> Dataset extract:
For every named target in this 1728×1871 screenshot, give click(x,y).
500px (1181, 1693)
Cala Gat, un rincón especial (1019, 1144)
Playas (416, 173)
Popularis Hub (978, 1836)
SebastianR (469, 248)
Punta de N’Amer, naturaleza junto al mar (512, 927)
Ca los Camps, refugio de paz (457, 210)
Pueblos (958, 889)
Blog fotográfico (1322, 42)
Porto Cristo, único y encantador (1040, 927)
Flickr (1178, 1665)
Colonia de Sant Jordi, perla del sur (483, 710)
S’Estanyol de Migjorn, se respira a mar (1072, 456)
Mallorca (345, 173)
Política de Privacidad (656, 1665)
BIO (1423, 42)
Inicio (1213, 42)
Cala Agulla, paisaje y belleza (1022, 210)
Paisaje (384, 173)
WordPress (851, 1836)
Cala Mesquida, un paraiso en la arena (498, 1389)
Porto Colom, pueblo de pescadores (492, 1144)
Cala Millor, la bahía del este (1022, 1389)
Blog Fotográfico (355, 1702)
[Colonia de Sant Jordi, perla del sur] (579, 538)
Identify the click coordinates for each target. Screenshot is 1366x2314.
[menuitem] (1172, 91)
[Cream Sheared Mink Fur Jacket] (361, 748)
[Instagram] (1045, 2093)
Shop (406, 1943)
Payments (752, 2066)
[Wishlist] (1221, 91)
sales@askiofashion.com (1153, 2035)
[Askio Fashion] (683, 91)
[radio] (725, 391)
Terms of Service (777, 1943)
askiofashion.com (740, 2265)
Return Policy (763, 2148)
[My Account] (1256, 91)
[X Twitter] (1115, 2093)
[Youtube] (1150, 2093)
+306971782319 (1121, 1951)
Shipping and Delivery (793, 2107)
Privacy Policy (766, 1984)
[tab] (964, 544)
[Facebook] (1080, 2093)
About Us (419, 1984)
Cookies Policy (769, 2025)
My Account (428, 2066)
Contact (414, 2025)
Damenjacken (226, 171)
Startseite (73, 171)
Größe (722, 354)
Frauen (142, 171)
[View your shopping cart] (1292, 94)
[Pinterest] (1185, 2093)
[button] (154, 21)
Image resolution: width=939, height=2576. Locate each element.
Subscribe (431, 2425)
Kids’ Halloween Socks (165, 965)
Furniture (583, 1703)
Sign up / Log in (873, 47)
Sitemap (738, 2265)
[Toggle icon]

> Problem to solve:
Taking the entries above, please repeat each one exactly.

> Solution below:
For every named target in this 1728×1871 screenshot, give click(x,y).
500px (1181, 1693)
Cala Gat, un rincón especial (1019, 1144)
Playas (416, 173)
Popularis Hub (978, 1836)
SebastianR (469, 248)
Punta de N’Amer, naturaleza junto al mar (512, 927)
Ca los Camps, refugio de paz (457, 210)
Pueblos (958, 889)
Blog fotográfico (1322, 42)
Porto Cristo, único y encantador (1040, 927)
Flickr (1178, 1665)
Colonia de Sant Jordi, perla del sur (483, 710)
S’Estanyol de Migjorn, se respira a mar (1072, 456)
Mallorca (345, 173)
Política de Privacidad (656, 1665)
BIO (1423, 42)
Inicio (1213, 42)
Cala Agulla, paisaje y belleza (1022, 210)
Paisaje (384, 173)
WordPress (851, 1836)
Cala Mesquida, un paraiso en la arena (498, 1389)
Porto Colom, pueblo de pescadores (492, 1144)
Cala Millor, la bahía del este (1022, 1389)
Blog Fotográfico (355, 1702)
[Colonia de Sant Jordi, perla del sur] (579, 538)
Identify the click coordinates for each target. Screenshot is 1366x2314.
[menuitem] (1172, 91)
[Cream Sheared Mink Fur Jacket] (361, 748)
[Instagram] (1045, 2093)
Shop (406, 1943)
Payments (752, 2066)
[Wishlist] (1221, 91)
sales@askiofashion.com (1153, 2035)
[Askio Fashion] (683, 91)
[radio] (725, 391)
Terms of Service (777, 1943)
askiofashion.com (740, 2265)
Return Policy (763, 2148)
[My Account] (1256, 91)
[X Twitter] (1115, 2093)
[Youtube] (1150, 2093)
+306971782319 (1121, 1951)
Shipping and Delivery (793, 2107)
Privacy Policy (766, 1984)
[tab] (964, 544)
[Facebook] (1080, 2093)
About Us (419, 1984)
Cookies Policy (769, 2025)
My Account (428, 2066)
Contact (414, 2025)
Damenjacken (226, 171)
Startseite (73, 171)
Größe (722, 354)
Frauen (142, 171)
[View your shopping cart] (1292, 94)
[Pinterest] (1185, 2093)
[button] (154, 21)
Image resolution: width=939, height=2576. Locate each element.
Subscribe (431, 2425)
Kids’ Halloween Socks (165, 965)
Furniture (583, 1703)
Sign up / Log in (873, 47)
Sitemap (738, 2265)
[Toggle icon]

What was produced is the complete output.